According to Michael Stacy, head of the Tenant Advisory Group for China with Cushman & Wakefield, the office portion of the 31-storey building has performed well since it began pre-leasing in 2012.
“The building’s 48,000 square metres of office space are now fully occupied, but we would expect asking rentals for full floors to be 11 yuan per square metre per day, with tenants needing to pay at least 10 yuan to get in,” Stacy told Mingtiandi. “L’Avenue has seen rentals nearly double from when it first began leasing three years ago at around six yuan per square metre per day.’

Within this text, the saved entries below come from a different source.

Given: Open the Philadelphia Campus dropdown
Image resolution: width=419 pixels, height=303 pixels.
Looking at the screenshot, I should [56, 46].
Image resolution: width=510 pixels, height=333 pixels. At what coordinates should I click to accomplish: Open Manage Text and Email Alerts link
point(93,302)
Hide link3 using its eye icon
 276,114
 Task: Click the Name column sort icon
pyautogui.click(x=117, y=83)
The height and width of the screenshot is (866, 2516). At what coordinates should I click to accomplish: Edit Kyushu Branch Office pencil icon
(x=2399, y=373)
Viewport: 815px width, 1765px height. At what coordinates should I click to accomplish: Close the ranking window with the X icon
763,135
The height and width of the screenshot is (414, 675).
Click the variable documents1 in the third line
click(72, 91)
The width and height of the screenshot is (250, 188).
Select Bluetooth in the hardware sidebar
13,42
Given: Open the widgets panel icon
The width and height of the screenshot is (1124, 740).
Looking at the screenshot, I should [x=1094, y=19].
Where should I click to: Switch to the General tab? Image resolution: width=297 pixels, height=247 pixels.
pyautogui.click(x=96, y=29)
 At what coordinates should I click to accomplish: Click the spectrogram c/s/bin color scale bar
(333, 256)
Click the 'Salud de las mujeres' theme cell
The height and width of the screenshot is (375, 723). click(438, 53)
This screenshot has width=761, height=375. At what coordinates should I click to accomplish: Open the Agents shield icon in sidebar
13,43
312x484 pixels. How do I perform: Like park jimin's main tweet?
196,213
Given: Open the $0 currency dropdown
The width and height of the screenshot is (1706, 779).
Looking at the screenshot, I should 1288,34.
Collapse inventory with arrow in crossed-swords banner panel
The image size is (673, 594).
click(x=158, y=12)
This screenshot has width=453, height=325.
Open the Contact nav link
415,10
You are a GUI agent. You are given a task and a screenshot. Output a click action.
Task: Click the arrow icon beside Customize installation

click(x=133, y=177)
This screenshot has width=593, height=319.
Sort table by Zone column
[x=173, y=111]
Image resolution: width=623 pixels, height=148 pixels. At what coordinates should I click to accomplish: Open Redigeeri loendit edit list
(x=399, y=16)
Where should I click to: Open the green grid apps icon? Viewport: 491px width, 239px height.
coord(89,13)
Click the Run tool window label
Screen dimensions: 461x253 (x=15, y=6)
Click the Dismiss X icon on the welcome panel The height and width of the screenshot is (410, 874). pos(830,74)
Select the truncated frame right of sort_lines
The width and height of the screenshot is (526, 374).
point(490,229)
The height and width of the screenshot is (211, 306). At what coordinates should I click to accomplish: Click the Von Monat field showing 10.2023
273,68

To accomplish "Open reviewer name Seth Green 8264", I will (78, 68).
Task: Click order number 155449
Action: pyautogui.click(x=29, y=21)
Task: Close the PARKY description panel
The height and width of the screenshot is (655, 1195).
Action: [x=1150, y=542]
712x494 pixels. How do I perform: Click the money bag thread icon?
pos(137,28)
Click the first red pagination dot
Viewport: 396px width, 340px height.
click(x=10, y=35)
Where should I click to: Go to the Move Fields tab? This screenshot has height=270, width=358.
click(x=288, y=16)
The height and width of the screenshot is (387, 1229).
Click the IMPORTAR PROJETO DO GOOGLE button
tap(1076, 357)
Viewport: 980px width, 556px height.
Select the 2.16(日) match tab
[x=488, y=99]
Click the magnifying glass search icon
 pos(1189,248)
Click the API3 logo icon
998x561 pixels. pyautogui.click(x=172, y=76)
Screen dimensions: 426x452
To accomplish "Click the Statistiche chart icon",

Despite the presence of LVMH’s brands such as Louis Vuitton, Dior, and Fendi in the luxury mall, however, shopper traffic is said to be disappointing. The project’s location away from downtown and without immediate subway access puts it at a disadvantage when competing for tenants and shoppers as more malls open on the Shanghai market.
L Capital Ready to Exit
While none of the parties involved in the reported transaction have made themselves available for comment on the reported deal, the transaction appears to be a case of one private equity investor getting an opportunity to exit, while Blackstone gets a chance to buy an asset with solid revenue streams and some tantalising upside.
L Real Estate, which held 50 percent of the asset, has been said to be interested in disposing of its stake since early this year. The private equity firm is itself a joint venture between French luxury conglomerage LVMH and an investment management firm belonging to the family of LVMH chairman and CEO Bernard Arnault.
L Real Estate, together with Stanley Ho’s Sociedade de Turismo e Diversões de Macau (STDM), started the $500 million development project in 2009, and L Real Estate is likely eager to take advantage of the strong office leasing, and what could be a flat retail leasing market in the future, to time its exit.
“Last year L’Avenue brought in RMB250 million in net income, and the purchase price works out to about RMB50,000 per square metre, so it’s not a bad deal for Blackstone,” one senior private equity executive told Mingtiandi.
Did Share Surge Create an Opportunity for Blackstone?
For Blackstone, the opportunity to gain another asset in the Shanghai market at an affordable rate may have been too good to pass up.
In recent years foreign fund investors have lamented the compression in real estate investment yields, particularly in Shanghai and Beijing, as office rents failed to keep pace with increasing competition for commercial real estate assets among both Chinese and international investors.
Since superinvestor Li Ka-shing sold the Oriental Finance Center (OFC) office tower in Shanghai’s Pudong district to China’s Bank of Communications for RMB1.15 billion in 2013, foreign funds have been faced with competition from domestic Chinese buyers with longer time horizons, and often bigger pocketbooks. Blackstone itself has not acquired a real estate asset in Shanghai or Beijing since it bought the Huamin Imperial commercial building (now renamed as Garden Square) in 2012.
With domestic Chinese investors now turning their attention to the booming share markets in China and Hong Kong, sellers appear to be finding a less ready market for even core real estate assets on the mainland this year. Hong Kong developer Shui On Land put One Corporate Avenue on the market for a reported RMB7.47 billion in March this year, but according to investment brokers in Shanghai, there is not yet an imminent sale for the prime office asset in downtown Shanghai.
West of the city centre, however, Blackstone may have found an asset at an affordable purchase price that still has some upside in the coming years.